Yup! They available if you look, or if you have a tobacconist that will alert you when they come across them.

This box was purchased in 12/05!


----------



## jgros001 (Jun 14, 2005)

MoTheMan said:


> Yup! They available if you look, or if you have a tobacconist that will alert you when they come across them.
> 
> This box was purchased in 12/05!


might have to finally try one this weekend!


----------



## DaveC (Sep 4, 2003)

there's a site on this site that is offering 2005 partagas salamones with an incredibly questionable boxcode EUN 2005's, fugazis.


----------



## opus (Jun 21, 2005)

I know a reputable vendor that has them available now and they almost have to be recent production.


----------



## Lamar (Dec 12, 1997)

Mo forwarded a couple from Jan 05 I believe. That is the best that I can do on the cigar's date because they were smoking so well that they have all gone on to their eternal reward. 

They aren't quite as rich as the first batch that came out IMHO but the sticks smoke well and are certainly worth torching for your pleasure.


----------



## Bigwaved (May 20, 2006)

MoTheMan said:


> Yup!

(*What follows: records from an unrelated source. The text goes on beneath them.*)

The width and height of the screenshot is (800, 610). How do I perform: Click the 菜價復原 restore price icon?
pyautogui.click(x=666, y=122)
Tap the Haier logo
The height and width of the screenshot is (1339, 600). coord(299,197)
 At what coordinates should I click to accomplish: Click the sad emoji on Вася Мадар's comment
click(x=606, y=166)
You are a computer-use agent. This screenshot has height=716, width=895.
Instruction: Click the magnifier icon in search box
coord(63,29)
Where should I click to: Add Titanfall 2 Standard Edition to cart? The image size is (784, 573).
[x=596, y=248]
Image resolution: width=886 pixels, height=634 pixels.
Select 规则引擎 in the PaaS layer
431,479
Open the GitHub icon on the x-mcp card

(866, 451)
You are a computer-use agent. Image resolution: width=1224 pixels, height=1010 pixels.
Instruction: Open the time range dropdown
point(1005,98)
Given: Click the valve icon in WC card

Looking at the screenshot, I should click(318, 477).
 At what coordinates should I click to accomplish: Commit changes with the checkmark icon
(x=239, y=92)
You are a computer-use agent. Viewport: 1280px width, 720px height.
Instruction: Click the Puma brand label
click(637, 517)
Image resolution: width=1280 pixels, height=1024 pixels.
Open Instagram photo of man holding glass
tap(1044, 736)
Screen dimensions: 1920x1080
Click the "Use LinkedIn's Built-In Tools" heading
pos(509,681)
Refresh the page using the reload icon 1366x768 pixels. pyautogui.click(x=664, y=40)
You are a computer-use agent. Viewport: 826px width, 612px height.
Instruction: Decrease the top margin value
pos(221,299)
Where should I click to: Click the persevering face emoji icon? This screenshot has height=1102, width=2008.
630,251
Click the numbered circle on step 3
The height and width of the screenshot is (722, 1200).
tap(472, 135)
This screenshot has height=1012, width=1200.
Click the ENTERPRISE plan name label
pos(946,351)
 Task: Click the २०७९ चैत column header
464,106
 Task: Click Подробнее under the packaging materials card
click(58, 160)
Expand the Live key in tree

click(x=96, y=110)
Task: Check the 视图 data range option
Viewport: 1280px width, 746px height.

They available if you look, or if you have a tobacconist that will alert you when they come across them.
> 
> This box was purchased in 12/05!


Verrry nice!


----------



## raisin (Dec 3, 2005)

DaveC said:


> there's a site on this site that is offering 2005 partagas salamones with an incredibly questionable boxcode EUN 2005's, fugazis.


Shoot!, on site?


----------



## Corona Gigante-cl (Sep 8, 2005)

DaveC said:


> there's a site on this site that is offering 2005 partagas salamones with an incredibly questionable boxcode EUN 2005's, fugazis.


Caveat emptor!!


----------



## Baric (Jun 14, 2006)

Erm...they seem to still be in production, looking at all my vendors. however, they may be limiting supply as all my vendors are slowly increasing price (dont think this means a total stop in supply as prices havent jumped that much).


----------



## Fredster (Jan 26, 2004)

jgros001 said:


> might have to finally try one this weekend!


Funny, I was looking at these recently and thinking about trying one soon also since we have had these a while.


----------